Phase diagram topology of the Haldane-Hubbard-Coulomb model

TL;DR

This paper uses Diagrammatic Monte Carlo to accurately map the phase diagram of the Haldane-Hubbard-Coulomb model, revealing the importance of momentum-dependent self-energy and the impact of long-range interactions on topological phase transitions.

Contribution

It provides the first precise phase diagram of the model considering both on-site and long-range Coulomb interactions, highlighting the significance of momentum dependence in self-energy calculations.

Findings

Accurate phase transition points identified using Diagrammatic Monte Carlo.

Long-range interactions significantly shift topological phase boundaries.

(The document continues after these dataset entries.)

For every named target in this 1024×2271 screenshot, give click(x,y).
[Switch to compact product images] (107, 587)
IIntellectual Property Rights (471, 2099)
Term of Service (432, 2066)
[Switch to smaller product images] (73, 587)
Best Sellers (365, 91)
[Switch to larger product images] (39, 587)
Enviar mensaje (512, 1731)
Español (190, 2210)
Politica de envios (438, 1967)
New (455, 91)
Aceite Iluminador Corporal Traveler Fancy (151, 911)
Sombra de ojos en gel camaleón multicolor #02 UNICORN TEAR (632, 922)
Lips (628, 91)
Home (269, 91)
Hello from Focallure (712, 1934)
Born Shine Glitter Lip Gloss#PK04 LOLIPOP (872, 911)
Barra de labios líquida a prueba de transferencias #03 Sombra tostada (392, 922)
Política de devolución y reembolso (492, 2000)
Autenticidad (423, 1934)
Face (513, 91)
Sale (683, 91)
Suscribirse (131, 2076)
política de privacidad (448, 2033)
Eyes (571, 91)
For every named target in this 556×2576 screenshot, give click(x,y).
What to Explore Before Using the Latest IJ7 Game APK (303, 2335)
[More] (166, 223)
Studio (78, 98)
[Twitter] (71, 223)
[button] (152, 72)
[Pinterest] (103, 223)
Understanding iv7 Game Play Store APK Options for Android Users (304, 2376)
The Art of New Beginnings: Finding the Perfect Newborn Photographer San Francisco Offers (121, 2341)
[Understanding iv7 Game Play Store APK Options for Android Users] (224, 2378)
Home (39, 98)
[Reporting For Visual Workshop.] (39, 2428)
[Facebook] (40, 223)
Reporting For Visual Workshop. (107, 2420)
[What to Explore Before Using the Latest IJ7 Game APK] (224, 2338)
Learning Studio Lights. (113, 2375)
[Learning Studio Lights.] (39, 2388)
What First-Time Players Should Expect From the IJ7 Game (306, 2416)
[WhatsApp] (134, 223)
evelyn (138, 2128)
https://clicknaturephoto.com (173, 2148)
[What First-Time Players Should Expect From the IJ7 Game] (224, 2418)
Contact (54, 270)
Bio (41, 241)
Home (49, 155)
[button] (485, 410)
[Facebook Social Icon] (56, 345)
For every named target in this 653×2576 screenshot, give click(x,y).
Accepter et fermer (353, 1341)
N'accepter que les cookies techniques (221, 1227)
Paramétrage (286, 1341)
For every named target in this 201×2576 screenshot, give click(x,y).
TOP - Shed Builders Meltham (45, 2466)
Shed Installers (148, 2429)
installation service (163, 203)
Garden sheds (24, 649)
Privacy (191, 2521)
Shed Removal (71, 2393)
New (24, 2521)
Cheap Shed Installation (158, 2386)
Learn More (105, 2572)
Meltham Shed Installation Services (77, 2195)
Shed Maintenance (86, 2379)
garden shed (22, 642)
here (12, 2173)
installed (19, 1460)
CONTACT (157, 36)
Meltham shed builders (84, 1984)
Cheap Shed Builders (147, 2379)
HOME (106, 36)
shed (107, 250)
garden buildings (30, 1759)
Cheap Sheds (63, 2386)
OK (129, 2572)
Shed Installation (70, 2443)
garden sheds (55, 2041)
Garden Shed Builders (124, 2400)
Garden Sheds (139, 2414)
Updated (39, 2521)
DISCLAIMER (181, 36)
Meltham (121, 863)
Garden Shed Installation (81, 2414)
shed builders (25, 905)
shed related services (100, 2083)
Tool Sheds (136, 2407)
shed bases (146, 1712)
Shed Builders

Momentum dependence of self-energy is crucial for correct phase diagram mapping.

Abstract

We study the phase diagram of the interacting spin-$1/2$ Haldane model with chiral phase $\phi = \pi/2$ at half-filling. Both on-site and long-range Coulomb repulsive interactions (Haldane-Hubbard-Coulomb model) are considered. The problem with on-site interaction $U$ alone was addressed in the past by a variety of approximate and finite size methods that produced results in disagreement with each other both quantitatively and qualitatively. Here we employ the Diagrammatic Monte Carlo technique to accurately locate phase transition points to the topologically nontrivial phases in the $(\Delta, U)$-plane, where $\pm \Delta$ is the inversion symmetry breaking on-site energy, and establish that momentum dependence of self-energy cannot be neglected in the proper treatment. We also find that even modest long-range interactions, typically discarded in theoretical considerations, result in significant shifts of transition lines.